December 7, 2006 at 7:23 pm
Just a quick question:
When I backup transaction logs, should I do it using the backup method within Enterprise Manager? Or should I use a script of some sort?
Secondly, I would like to backup my transaction logs every 30 minutes. Is it best to use a script or the backup within Enterprise manager?
Thanks,
Jason
December 8, 2006 at 1:14 am
Hi Jason,
I am about five months late to this forum, but I am sure your won't mind me answering you question now. First of all, (as the first reply stated) you need to consider how important you data is. Could you live with an hour of lost data? six hours? twelve hours? a day? All in all if you colleagues need to enter a lot of customers into the system the blame will fall on you for not preparing the most appropriate backup and disaster recovery strategy. What you might want to do is to implement a backup strategy as following:
- Full backup scheduled every night at 00:00
- Differential backup every three hours from the start of business, eg. 11:00, 14:00, 17:00
- Transaction Log backup every hour except during the hours when differential backup is being executed.
Let's say that you have a system crash at 16:15.
1. First of all TRY to make a transaction log backup if you have access to the disk (if it wasn't a disk failure).
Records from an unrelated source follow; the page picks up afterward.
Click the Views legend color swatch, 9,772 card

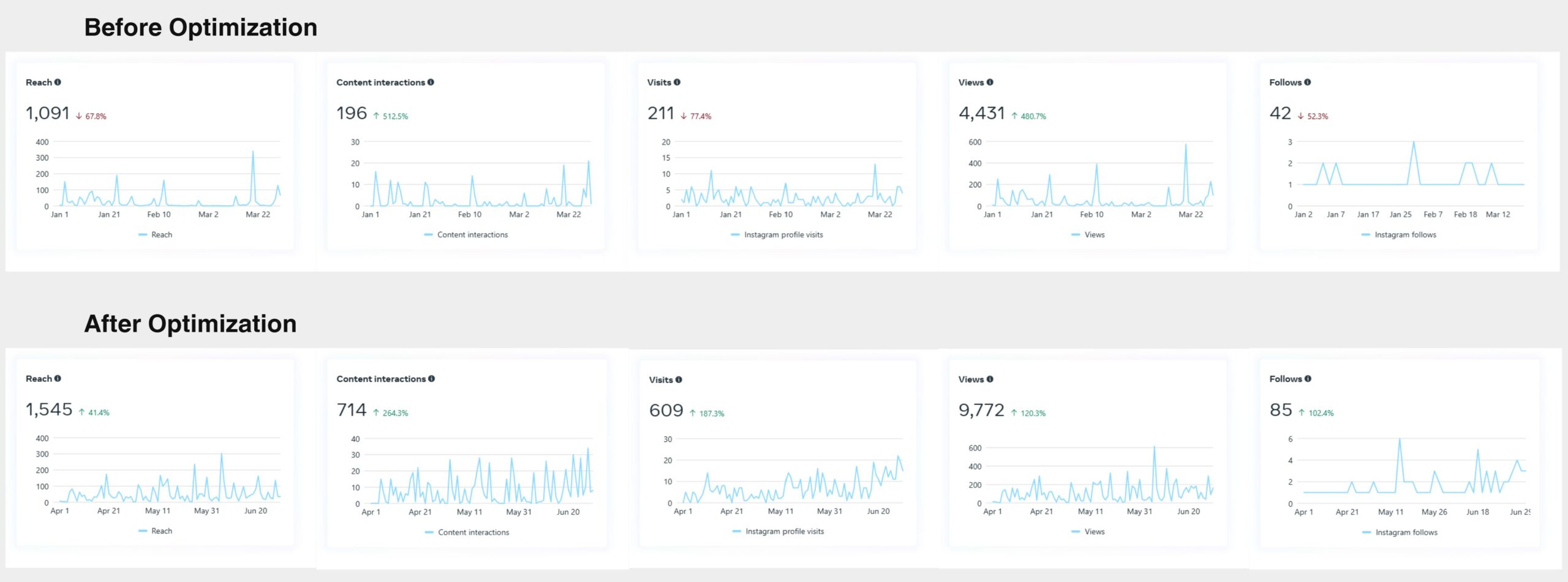[x=1076, y=532]
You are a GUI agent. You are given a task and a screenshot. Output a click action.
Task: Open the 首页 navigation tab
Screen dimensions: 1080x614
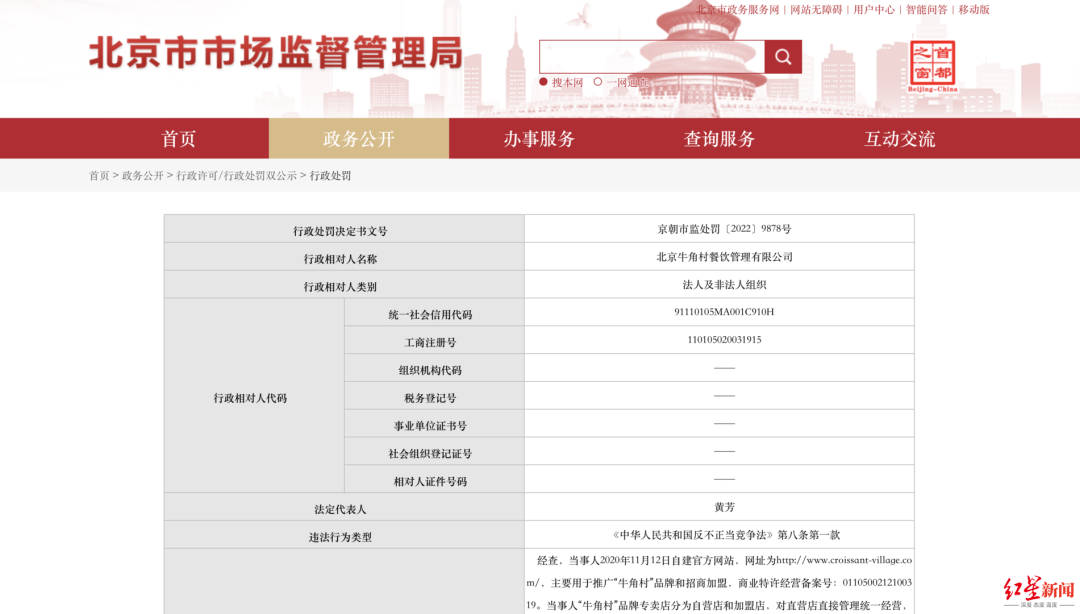[178, 139]
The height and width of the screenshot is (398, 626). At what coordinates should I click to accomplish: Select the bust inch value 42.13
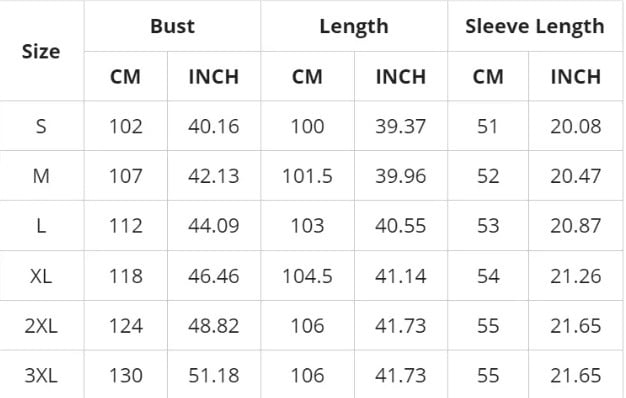(214, 176)
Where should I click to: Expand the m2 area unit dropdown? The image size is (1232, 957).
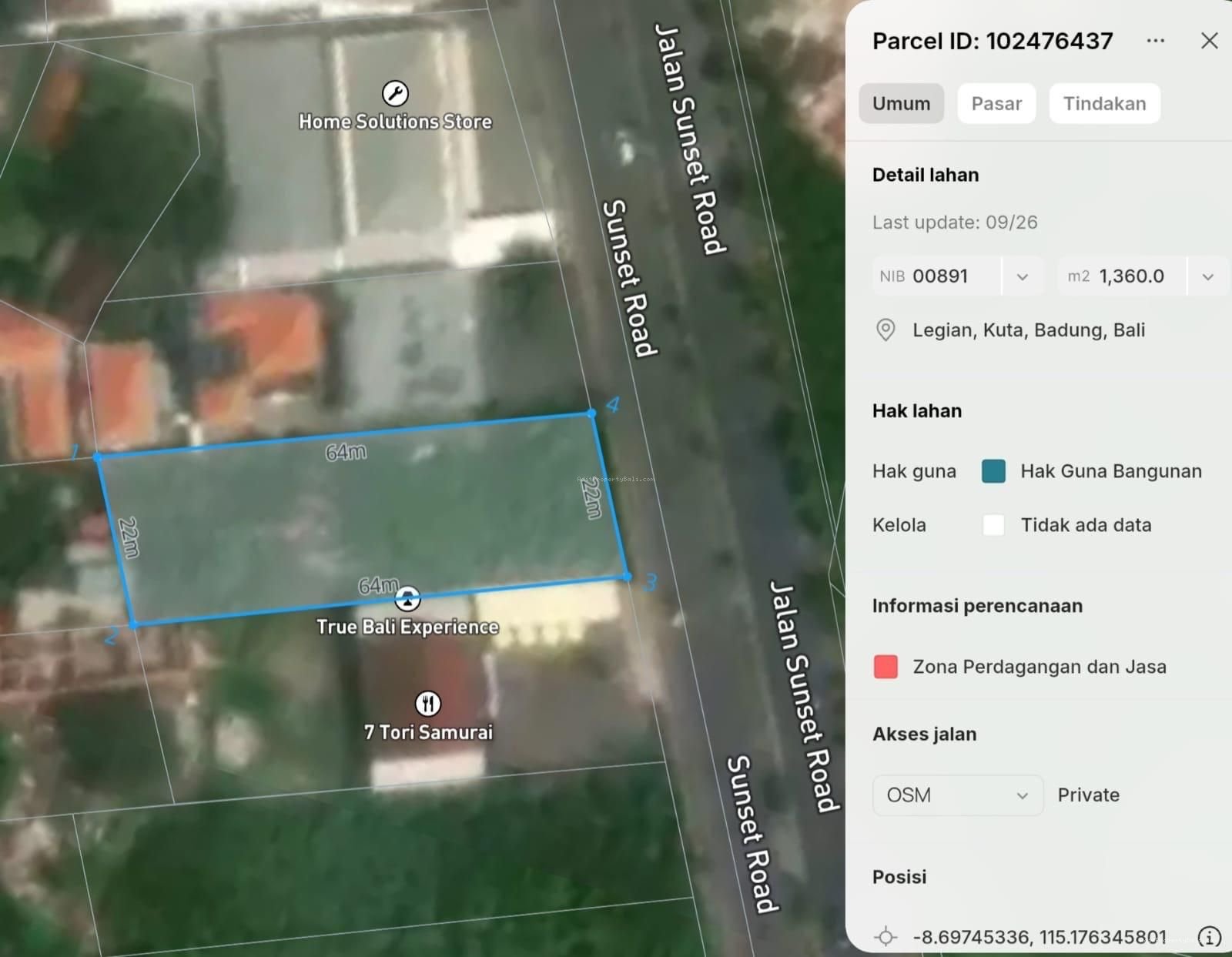point(1207,276)
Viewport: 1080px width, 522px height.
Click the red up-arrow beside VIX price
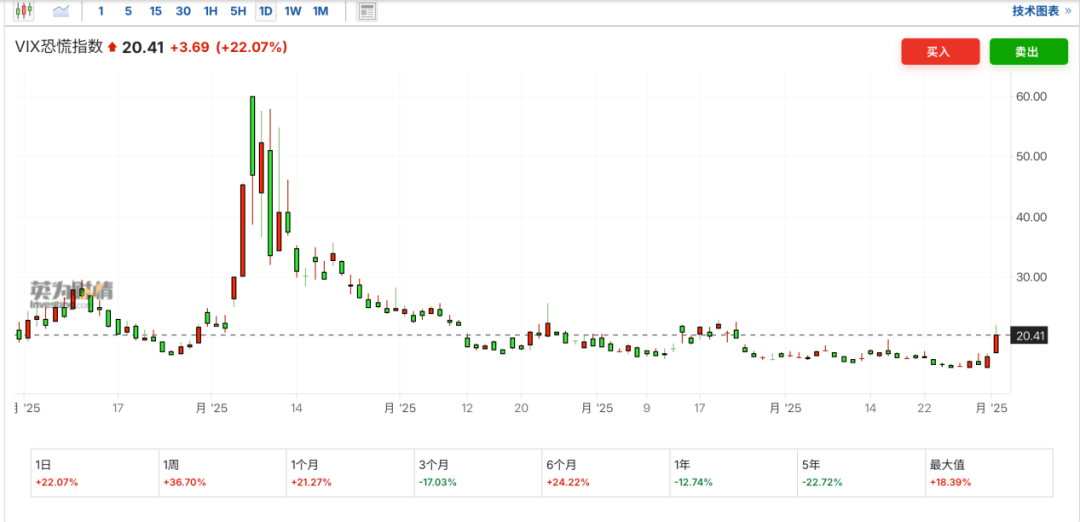coord(112,47)
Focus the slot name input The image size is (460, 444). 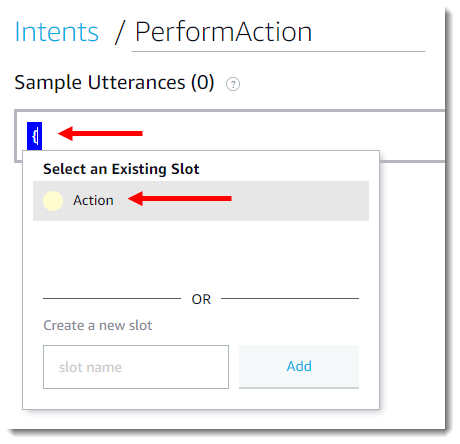(x=136, y=367)
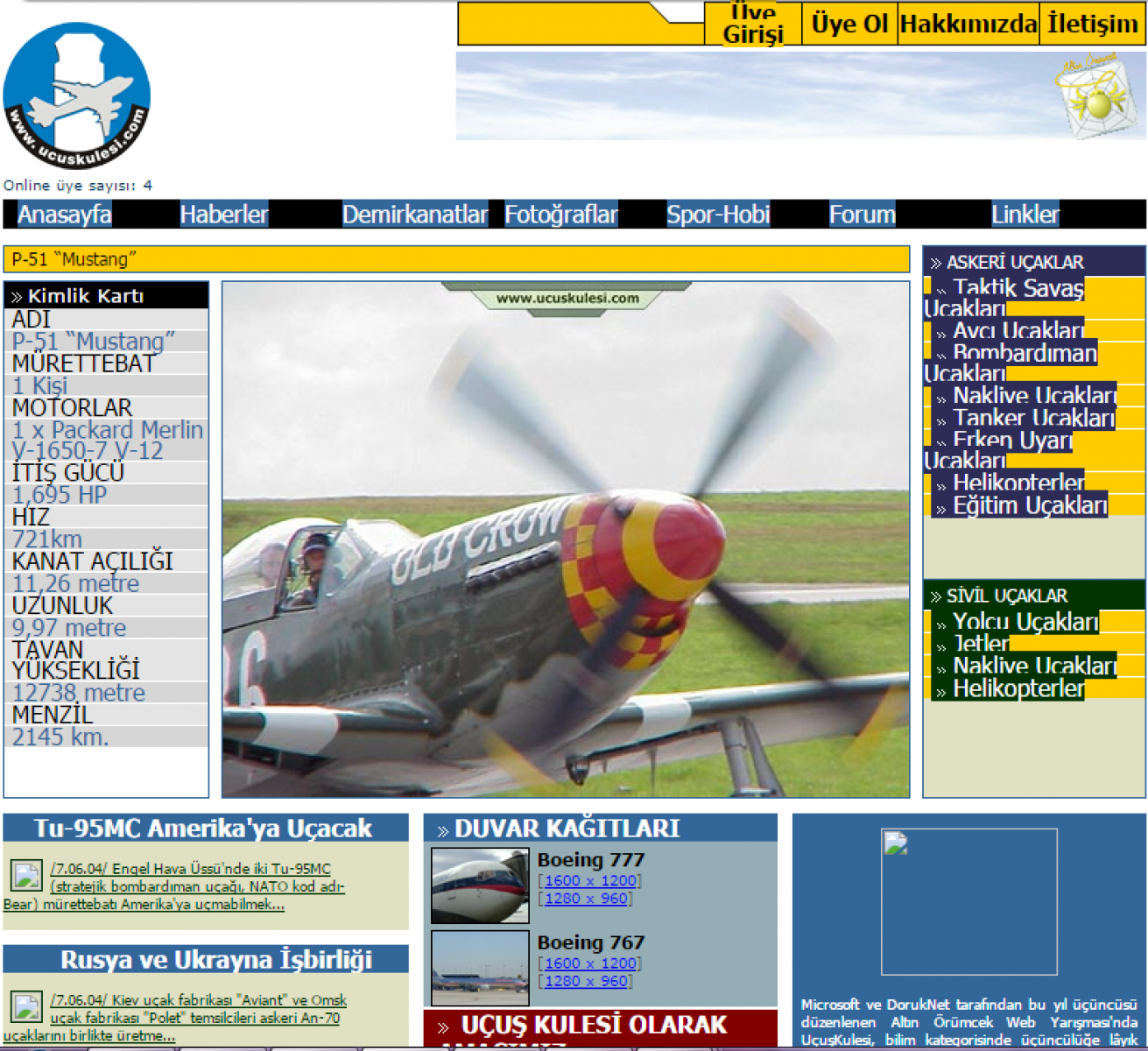Image resolution: width=1148 pixels, height=1051 pixels.
Task: Click the Tu-95MC news image icon
Action: coord(26,875)
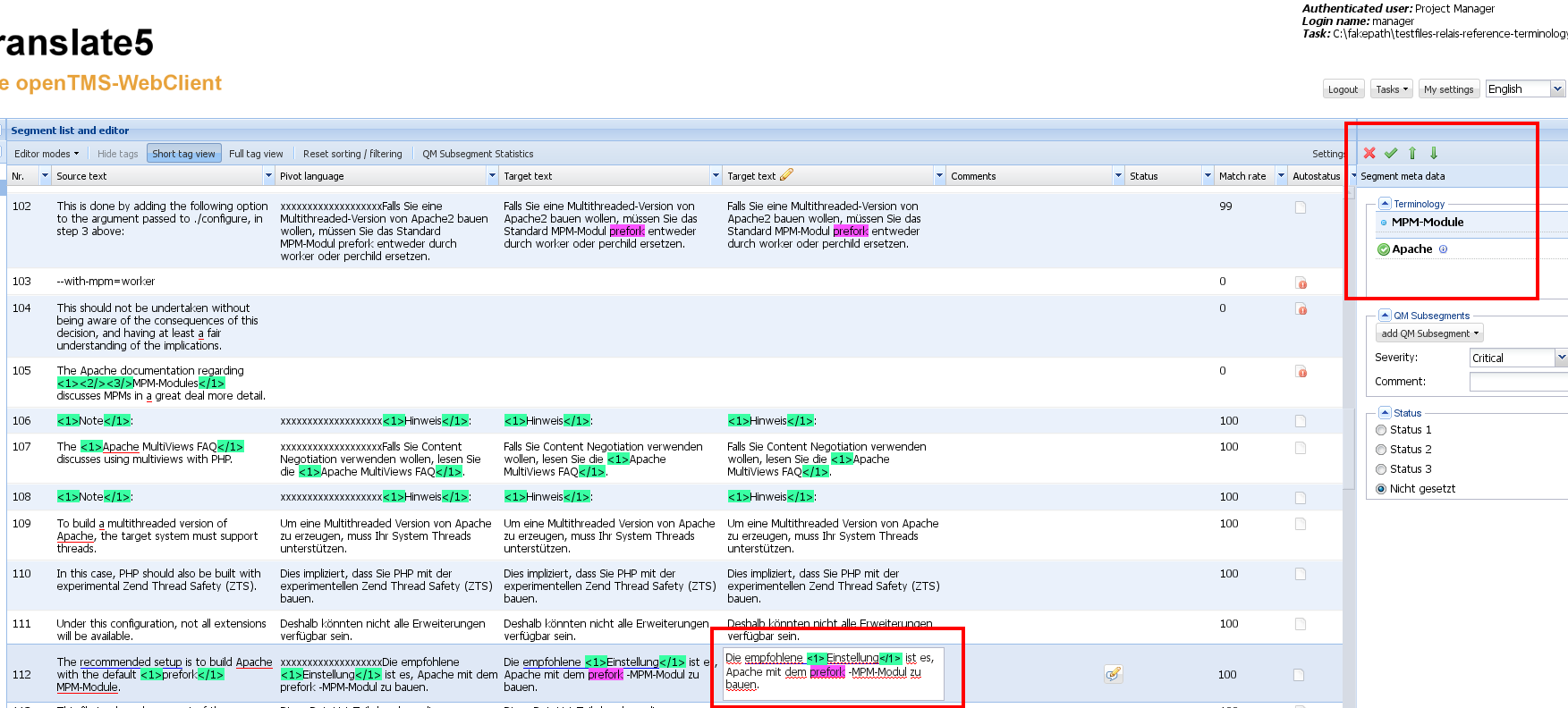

2. You will restore the full backup from the night before with NORECOVERY option, restore the last differential backup you made (which is 14:00) and keep the database in NORECOVERY mode, restore the transaction log backup from 15:00 with NORECOVERY option, restore the second transaction log which was made at 16:00 with NORECOVERY, but ONLY if you made the backup of the transaction log in step 1, otherwise use RECOVERY option to enable the database and lose only 15 minutes of data entry. If you have the last transaction log restore it with RECOVERY option and with STOPAT by specifying let's say 16:10. This will restore you database until 16:10 which means that you lost only 5 minutes of work.
Backup strategy and disaster recovery are something that you need put down on paper and from time to time test it. Also, make sure you understand the business for which you work and you would get a better idea what needs to be implemented and at which intervals.
Regards,
Husein
December 8, 2006 at 11:40 am
I appreciate the help everyone has provided.
As a quick question, what is the proper method for backing up tlogs? Do I use Enterprise manager? Should I use a script?
I am not sure and want to make sure I get it right.
Thanks,
Jason
December 8, 2006 at 11:45 am
There is no proper way to be honest. Everything is a matter of preference. If you can't be bothered to type too much use Enterprise Manager, but personally I prefer the script as I can reuse it later for additional backups.
December 11, 2006 at 2:33 pm
Thanks, I appreciate it.
I would like to automate this with a script. So two questions:
1.) When I use the script to backup my databases and TLogs, should I use a script that backups all the Databases and tlogs (two different scripts actually) that have been set to full recovery mode? Is it worthwhile backing up all the databases (I only have 1 DB on the box, besides the standard DB's that come by default) as well as the tlogs? Or should I backup individually?
2.) I am not good nor familiar with how to write scripts and SQL querys. Does anyone have a recommendation on how to get started writing queries and scripts in SQL?